Damage to rear drivers side door, rear offside wheel, rear offside quarter panel, side skirt trim and rear bumper, and obviously the red chrome wrap requires redoing in these areas also.

The other vehicle the Honda CR-V damaged his near side front wheel, wing and the edge of the front bumper.

Now she's just been contacted by enterprise in regards to getting her out a like for like hire car, (but she has declined as she has the use of other vehicles) but while on the phone to them, it flagged up to the enterprise employee that the insurance from which they would have to claim for the loan car is now beginning the process of liquidation. Meaning that they wouldn't be able to put in a claim for the hire car anyway.

So where does this leave my mum in being able to claim for the accident. She's insured with LV and after speaking and letting them know what enterprise said they're not sure what's going on.

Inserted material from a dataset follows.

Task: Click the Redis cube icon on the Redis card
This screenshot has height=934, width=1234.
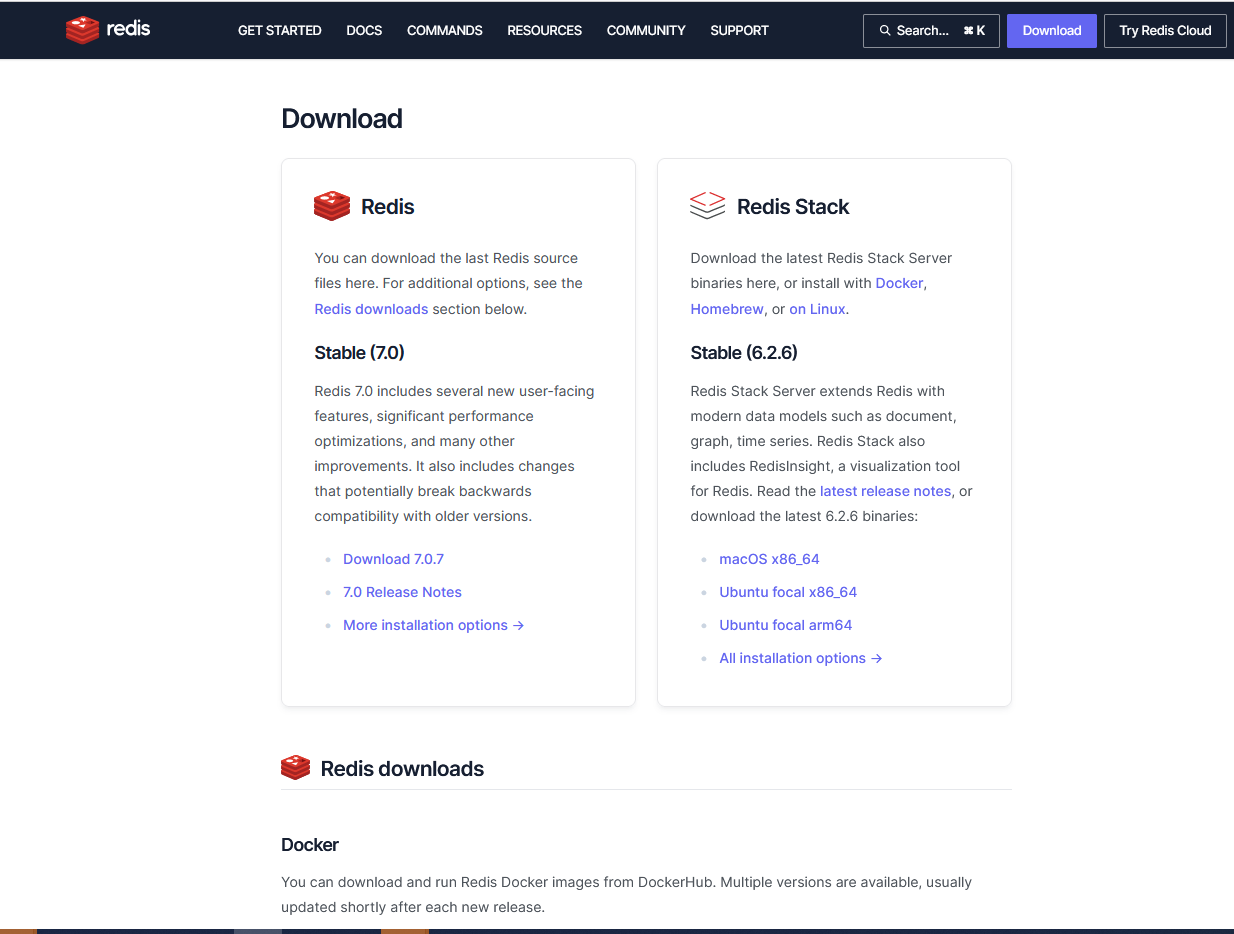Action: tap(331, 206)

Sent from my iPad using Tapatalk


----------



## Mikesphotaes

Can't see LV going down?


----------



## DLGWRX02

Mikesphotaes said:


> Can't see LV going down?


Sorry, no my mums with LV, not sure who the other person is with. Its his that was said to be going into liquidation. Lv didn't know anything about it until my mum told them.


----------



## percymon

It’s up to LV to claim their losses from the other party, whether they do or not successfully shouldn’t affect the claim. I’d be more worried about whether your mums insurance is OK; is the red chrome wrap declared with insurer ? And does the V5 indicate a colour change (if appropriate, not sure on that one !)


----------



## DLGWRX02

percymon said:


> It's up to LV to claim their losses from the other party, whether they do or not successfully shouldn't affect the claim. I'd be more worried about whether your mums insurance is OK; is the red chrome wrap declared with insurer ? And does the V5 indicate a colour change (if appropriate, not sure on that one !)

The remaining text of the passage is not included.